GDPR and the California Consumer Privacy Act (CCPA) may be the Dumb and Dumber of privacy law, but neither is going away. And for the next six months, California's legislature will be struggling against a deadline to make sense of the CCPA. Meegan Brooks gives us an overview.
But we in Washington can't get too smug about California's deadline-driven dysfunction. Congress also faces a year-end deadline to renew the Section 215 program, and even the executive branch hasn't decided what it wants. Joel takes us through the program's history, its snake-bitten implementation, and the possible outcomes in Congress.
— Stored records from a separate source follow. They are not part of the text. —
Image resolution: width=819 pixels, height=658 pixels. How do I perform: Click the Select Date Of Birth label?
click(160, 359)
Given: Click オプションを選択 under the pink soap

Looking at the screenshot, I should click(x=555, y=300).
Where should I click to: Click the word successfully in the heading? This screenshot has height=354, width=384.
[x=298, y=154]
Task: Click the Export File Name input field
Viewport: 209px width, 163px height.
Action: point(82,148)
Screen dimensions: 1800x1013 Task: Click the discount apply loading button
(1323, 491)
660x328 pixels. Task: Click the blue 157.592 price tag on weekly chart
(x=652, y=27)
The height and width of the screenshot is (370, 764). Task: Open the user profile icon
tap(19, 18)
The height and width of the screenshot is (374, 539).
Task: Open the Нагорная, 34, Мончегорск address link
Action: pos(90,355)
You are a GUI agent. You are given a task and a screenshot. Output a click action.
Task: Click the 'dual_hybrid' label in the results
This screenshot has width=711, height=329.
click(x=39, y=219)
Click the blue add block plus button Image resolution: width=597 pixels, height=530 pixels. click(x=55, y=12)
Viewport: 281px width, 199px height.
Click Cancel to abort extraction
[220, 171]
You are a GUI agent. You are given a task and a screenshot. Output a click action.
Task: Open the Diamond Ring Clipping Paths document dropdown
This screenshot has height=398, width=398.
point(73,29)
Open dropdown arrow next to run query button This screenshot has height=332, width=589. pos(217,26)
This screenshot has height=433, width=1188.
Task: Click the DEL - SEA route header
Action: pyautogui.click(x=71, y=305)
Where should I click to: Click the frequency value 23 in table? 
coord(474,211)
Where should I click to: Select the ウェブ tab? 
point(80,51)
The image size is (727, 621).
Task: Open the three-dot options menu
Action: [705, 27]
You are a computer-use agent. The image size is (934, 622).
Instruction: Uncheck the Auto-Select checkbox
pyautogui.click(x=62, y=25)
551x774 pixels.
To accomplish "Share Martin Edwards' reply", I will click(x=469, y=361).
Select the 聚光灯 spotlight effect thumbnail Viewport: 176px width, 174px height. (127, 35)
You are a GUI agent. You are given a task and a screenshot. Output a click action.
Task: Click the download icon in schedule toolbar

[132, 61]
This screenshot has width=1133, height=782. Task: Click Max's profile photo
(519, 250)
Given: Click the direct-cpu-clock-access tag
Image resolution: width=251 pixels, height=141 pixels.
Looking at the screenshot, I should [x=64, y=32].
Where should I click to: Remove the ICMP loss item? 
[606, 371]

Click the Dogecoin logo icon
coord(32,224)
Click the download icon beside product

This week in Silicon Valley content control: Facebook dropped the link-ban hammer on Louis Farrakhan, Alex Jones, and Milo Yiannopoulos for being "dangerous." But did it really? Once again, I volunteer to put my Facebook access at risk by testing Facebook's censorship engine – posting a different Infowars story there every day. Not because I love the conspiracy-mongering Alex Jones but because banning links is a bad idea. (Among other things, you can't really pile links up and burn them in cinematic pyres at rallies.) But both Facebook and Jones may have a codependent interest in overstating the ban, because as of Day 4 of my experiment, my Facebook account is still alive and well, as are the Infowars links.
The FBI has accused US scientists of sending intellectual property to China, running shadow labs, and (this part really appalls Nick) corrupting the peer review process at NIH. Sadly, Science magazine buys into easy claims that the flap is born of racial bias.
We close the episode with the latest and most shocking facial recognition scandal. It turns out face recognition researchers are chasing down unwilling subjects and restraining them to get the subjects' pictures – all in service to untried and udderly unreliable technology. All we need to turn this into a major scandal is a public policy entrepreneur willing to work the intersection between the EFF and PETA.
Download the 262nd Episode (mp3).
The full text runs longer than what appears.